- Theatrical release poster
- Directed by: Irving Pichel
- Screenplay by: Harry Kurnitz; William Bowers;
- Story by: Fritz Rotter; Charles O'Neal;
- Produced by: Joseph Sistrom
- Starring: Deanna Durbin; Donald O'Connor; John Dall;
- Cinematography: Milton R. Krasner
- Edited by: Otto Ludwig
- Production company: Universal Pictures
- Distributed by: Universal Pictures
- Release date: July 21, 1947 (US);
- Running time: 94 minutes
- Country: United States
- Language: English

= Something in the Wind =

1947 film by Irving Pichel

Something in the Wind is a 1947 American musical comedy film directed by Irving Pichel and starring Deanna Durbin, Donald O'Connor, and John Dall.

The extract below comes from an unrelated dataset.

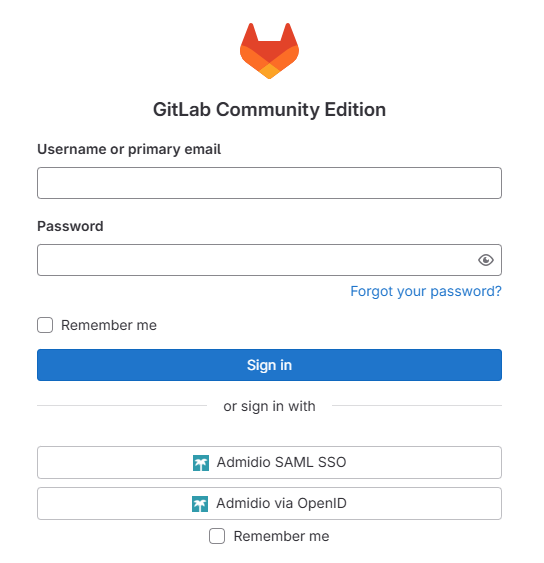Open the Forgot your password? link
The height and width of the screenshot is (563, 544).
tap(426, 291)
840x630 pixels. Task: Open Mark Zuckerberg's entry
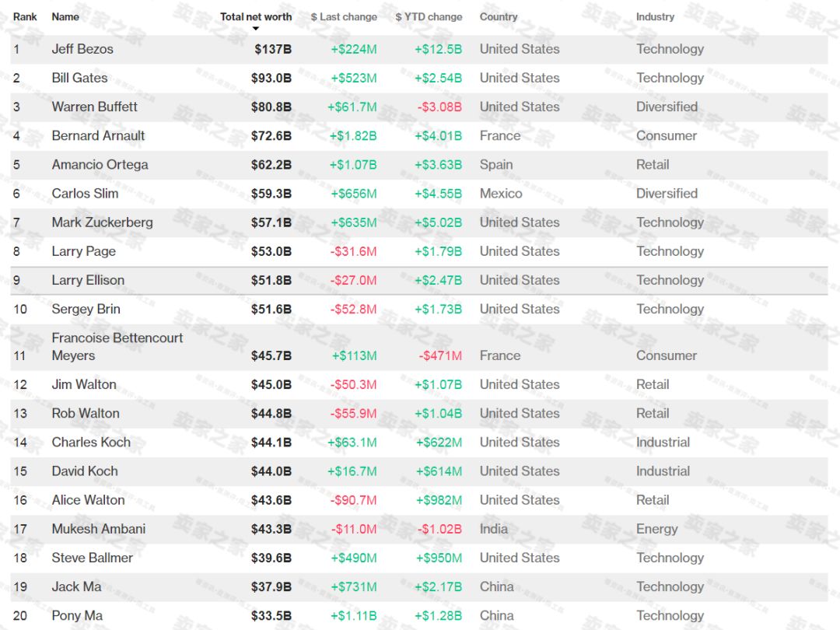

Durbin's third husband Charles David said she "hated" making her last three films and that she would watch all her old movies except those three.

==Plot==
The film is about the grandson of a recently deceased millionaire who mistakes a beautiful female disc jockey for her aunt, who once dated his grandfather. It was O'Connor's first film after he returned from military service in World War II. The film includes the famous "I Love a Mystery" number performed by O'Connor.

==Cast==
- Deanna Durbin as Mary Collins
- Donald O'Connor as Charlie Read
- John Dall as Donald Read
- Charles Winninger as Uncle Chester Read
- Helena Carter as Clarissa Prentice
- Margaret Wycherly as Grandma Read
- Jean Adair as Aunt Mary Collins
- The Williams Brothers as Singing Quartet
- Jacqueline deWit as Fashion Show Saleslady
- Jan Peerce as Tony, the Policeman
- Bess Flowers as Woman in Audience (uncredited)
- Andy Williams as himself (uncredited)

==Production==
The film was based on an original story by Fritz Rotter and Charles O'Neal called For the Love of Mary. Universal bought it in August 1946 and William Bowers did the script. In December the studio announced it as Deanna Durbin's next vehicle. Irving Pichel would direct for producer Joseph Sistrom. Filming was to begin in January - the film substituted Up in Central Park in Durbin's schedule because the latter required color and there was a delay with the Technicolor lab.
 In January John Dall and Donald O'Connor were cast. It was O'Connor's first film after he got out of the army. Filming started February 1947. It was the second film for Helena Carter.

In April 1947 the film was retitled Something in the Wind.

==Reception==
Filmink called it "probably Durbin’s worst movie and Dall very uncomfortable in his role – it’s only worth seeing for Durbin completists and the performance of Donald O’Connor."